Updated on Mon, 17 Nov 2025 11:53:00 GMT
Steaming Veggie-Packed Taco Skillet with Avocado Yogurt topped with fresh cilantro and a lime wedge. Pin
Steaming Veggie-Packed Taco Skillet with Avocado Yogurt topped with fresh cilantro and a lime wedge. | crumbkiss.com

A vibrant, one-pan Tex-Mex dish loaded with colorful vegetables, black beans, and spices, topped with a creamy avocado yogurt sauce. This veggie-packed taco skillet makes a flavorful and satisfying main meal the whole family will love.

When I first made this taco skillet, I was amazed by how all the colors and fresh flavors came together so effortlessly. Every bite felt like a celebration of Tex-Mex comfort food, and my family keeps asking for it week after week.

Ingredients

  • Olive oil: 1 tablespoon for sautéing vegetables.
  • Yellow onion: 1 medium, diced.
  • Garlic: 2 cloves, minced.
  • Red bell pepper: 1, diced.
  • Zucchini: 1, diced.
  • Corn: Kernels from 1 ear or 1 cup frozen corn.
  • Cherry tomatoes: 1 cup, halved.
  • Baby spinach: 2 cups, chopped.
  • Black beans: 1 (15 oz) can, drained and rinsed.
  • Corn or flour tortillas: 4 small, cut into strips.
  • Chili powder: 1 tablespoon.
  • Ground cumin: 1 teaspoon.
  • Smoked paprika: 1/2 teaspoon.
  • Dried oregano: 1/2 teaspoon.
  • Salt: 1/2 teaspoon.
  • Freshly ground black pepper: 1/4 teaspoon.
  • Shredded cheddar or Mexican blend cheese: 1 cup.
  • Fresh cilantro: 1/4 cup, chopped.
  • Lime: 1, cut into wedges.
  • Ripe avocado: 1, peeled and pitted (for sauce).
  • Plain Greek yogurt: 1/2 cup (for sauce).
  • Lime juice: From 1 lime (for sauce).
  • Fresh cilantro: 2 tablespoons, chopped (for sauce).
  • Salt and pepper: To taste (for sauce).

Instructions

Start the vegetables:
Heat olive oil in a large oven-safe skillet over medium heat.
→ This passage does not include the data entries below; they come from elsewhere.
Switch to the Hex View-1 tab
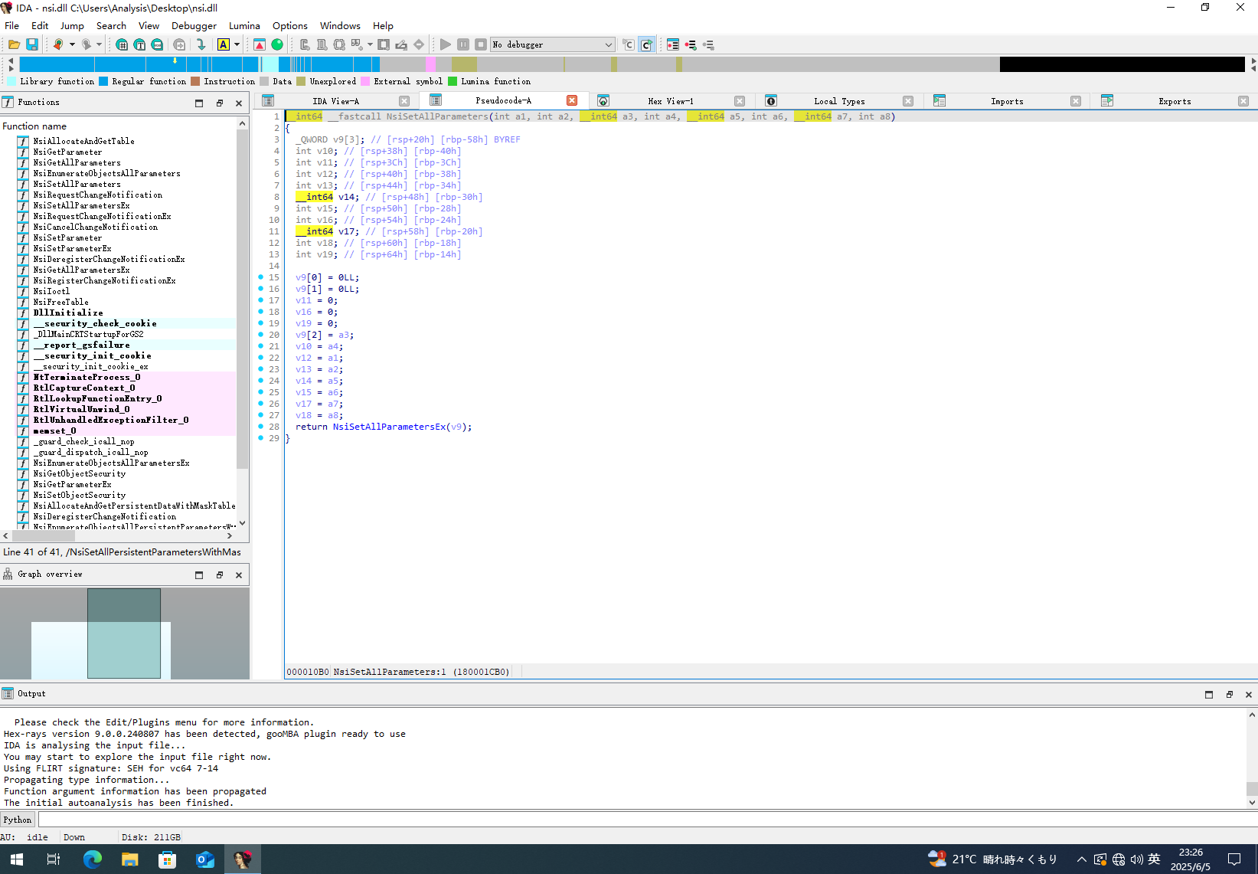(x=671, y=101)
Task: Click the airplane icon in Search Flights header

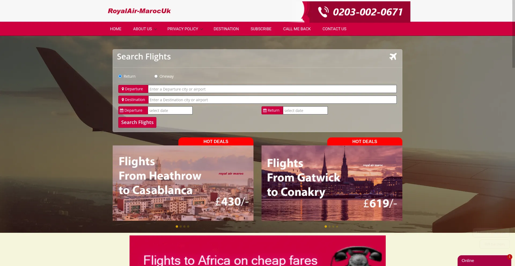Action: pyautogui.click(x=393, y=57)
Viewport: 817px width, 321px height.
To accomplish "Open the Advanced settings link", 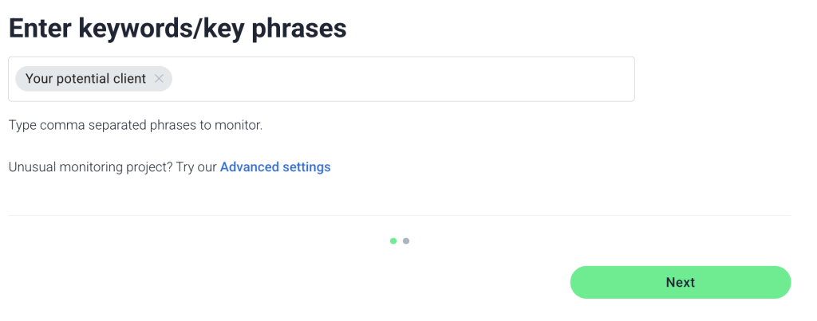I will (x=275, y=167).
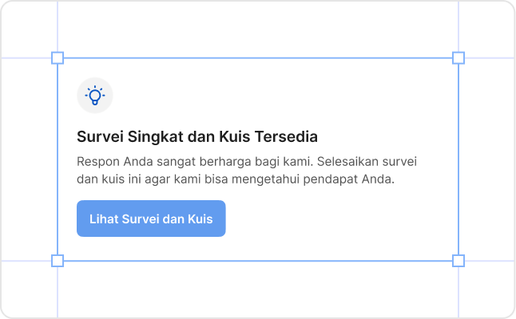Click the description line starting "Respon Anda"
The image size is (516, 319).
coord(248,161)
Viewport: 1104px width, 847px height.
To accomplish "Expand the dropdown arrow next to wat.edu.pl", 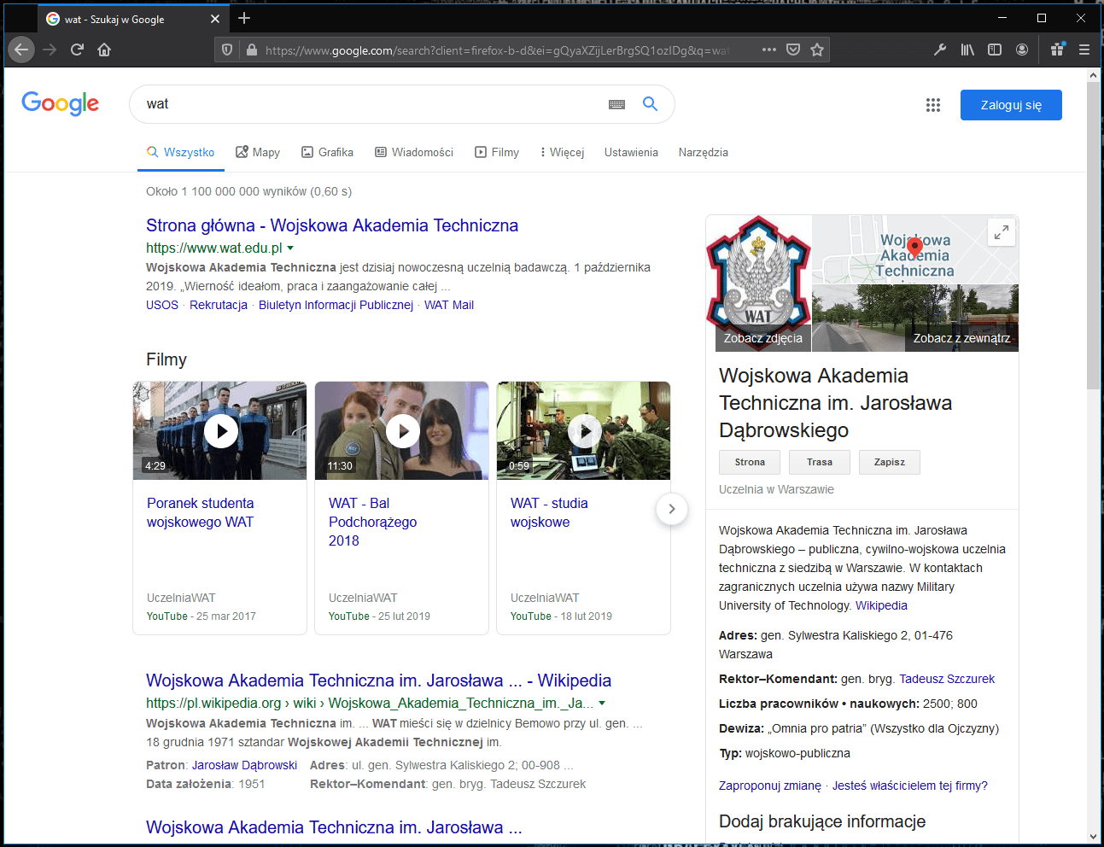I will [291, 248].
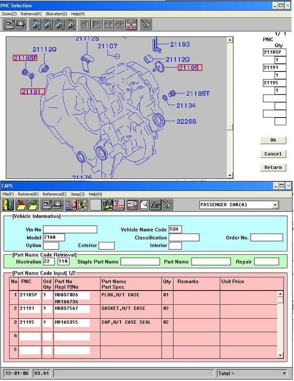Click the Docu icon in CAPS toolbar
The height and width of the screenshot is (381, 294).
120,205
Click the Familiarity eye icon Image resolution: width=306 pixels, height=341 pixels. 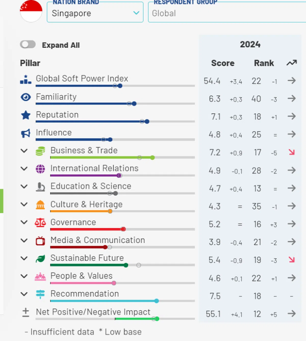tap(26, 97)
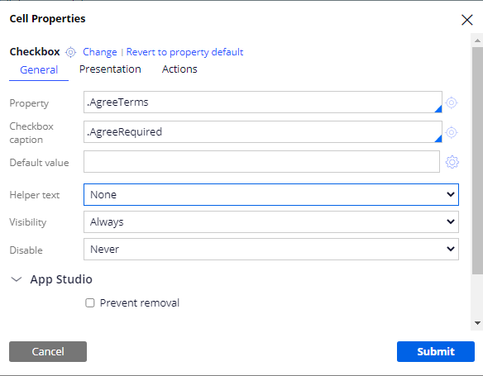483x376 pixels.
Task: Collapse the App Studio section
Action: tap(16, 279)
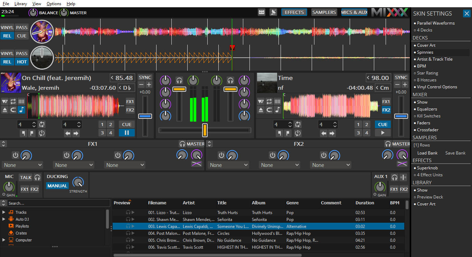Open the Library menu
Image resolution: width=472 pixels, height=257 pixels.
[21, 4]
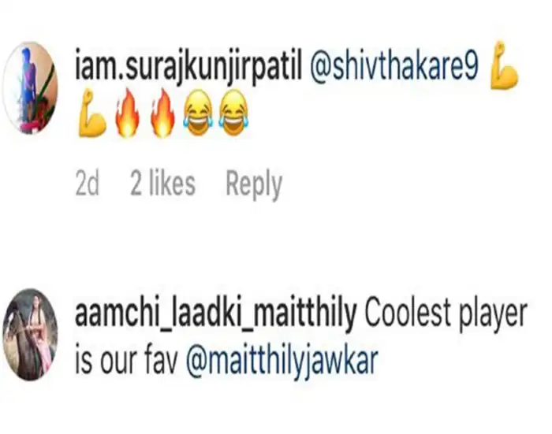Click the first fire emoji
The width and height of the screenshot is (552, 434).
pyautogui.click(x=127, y=117)
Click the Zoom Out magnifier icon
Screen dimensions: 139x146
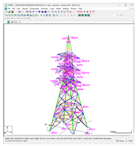pyautogui.click(x=30, y=12)
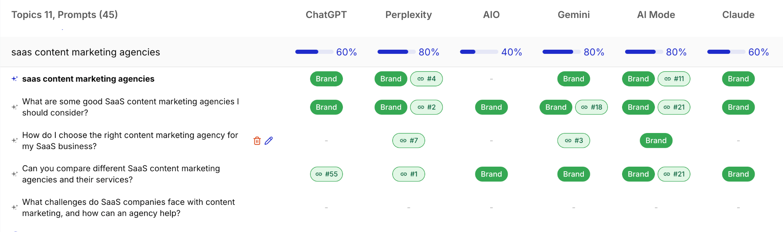783x232 pixels.
Task: Open ChatGPT link badge #55
Action: tap(326, 174)
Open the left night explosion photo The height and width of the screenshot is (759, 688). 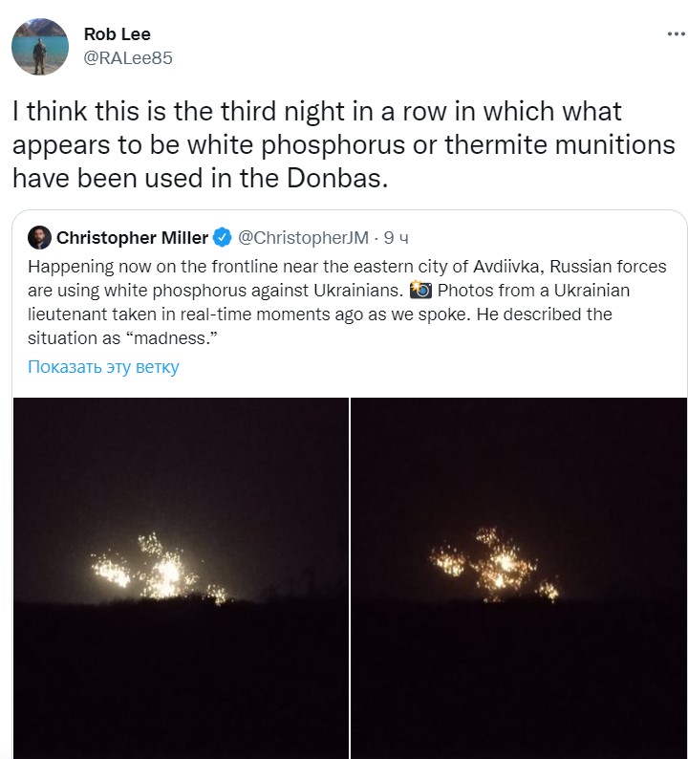(x=181, y=577)
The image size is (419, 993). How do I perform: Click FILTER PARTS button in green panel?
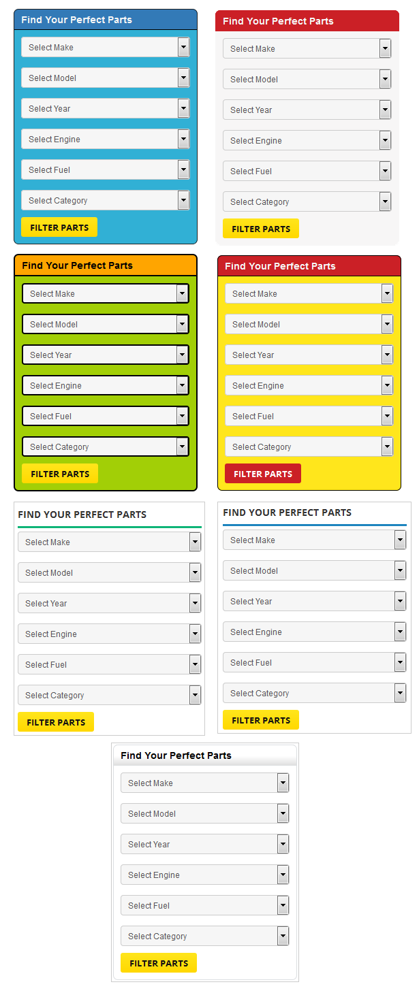coord(60,474)
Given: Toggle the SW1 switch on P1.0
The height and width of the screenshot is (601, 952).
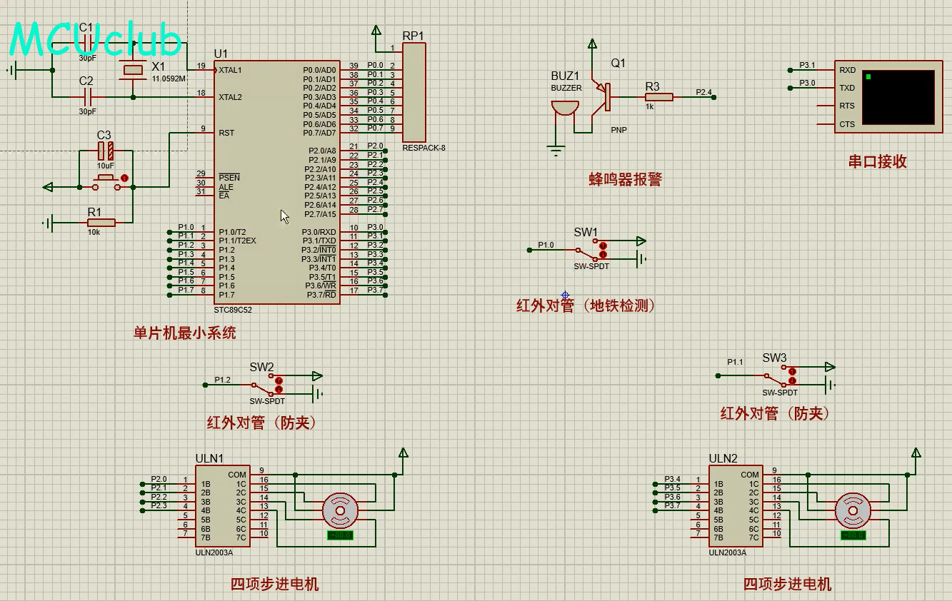Looking at the screenshot, I should click(588, 251).
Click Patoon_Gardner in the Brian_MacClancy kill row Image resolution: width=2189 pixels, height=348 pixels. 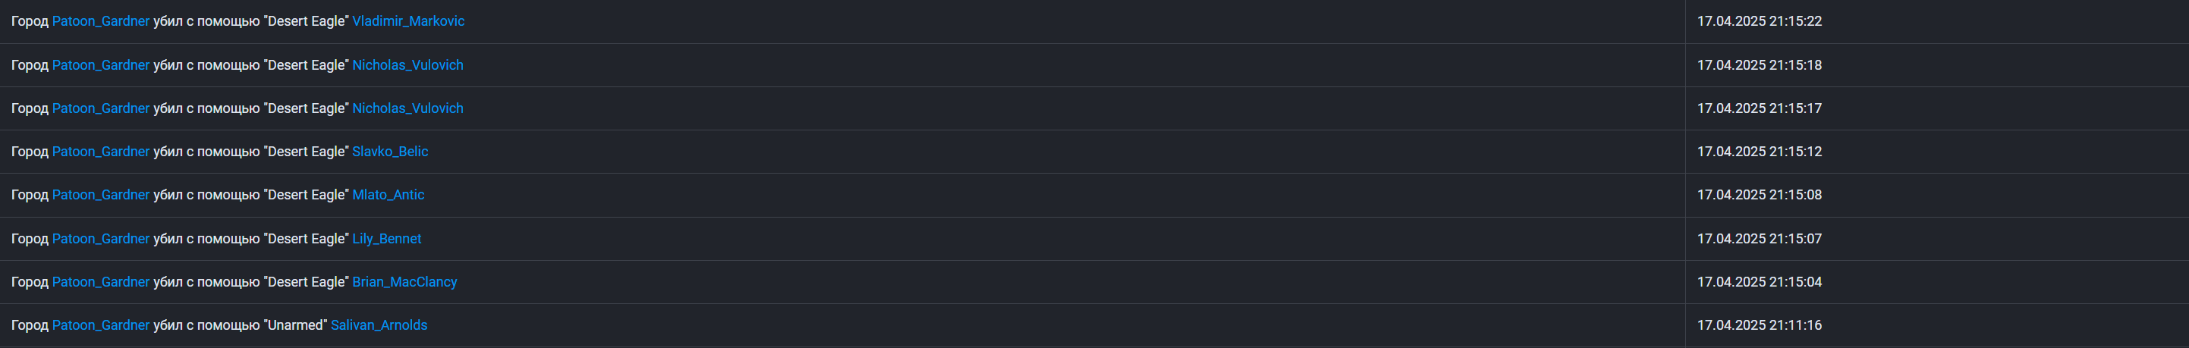click(x=100, y=283)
Add onion and cook for 2 to 3 minutes until softened.
Add more veggies:
Stir in garlic, bell pepper, and zucchini. Sauté for 4 to 5 minutes until vegetables begin to soften.
Mix in remaining produce:
Add corn, cherry tomatoes, and spinach. Sauté until spinach wilts, about 2 minutes.
Combine beans, tortillas, and spices:
Add black beans, tortilla strips, chili powder, cumin, smoked paprika, oregano, salt, and pepper. Stir until well combined.
Add cheese:
Sprinkle shredded cheese evenly on top. Cover skillet with a lid or foil and let cheese melt for about 2 minutes.
Prepare avocado yogurt sauce:
Blend avocado, Greek yogurt, lime juice, cilantro, salt, and pepper until smooth.
Finish and serve:
Remove skillet from heat. Top with chopped cilantro and serve with lime wedges and avocado yogurt sauce.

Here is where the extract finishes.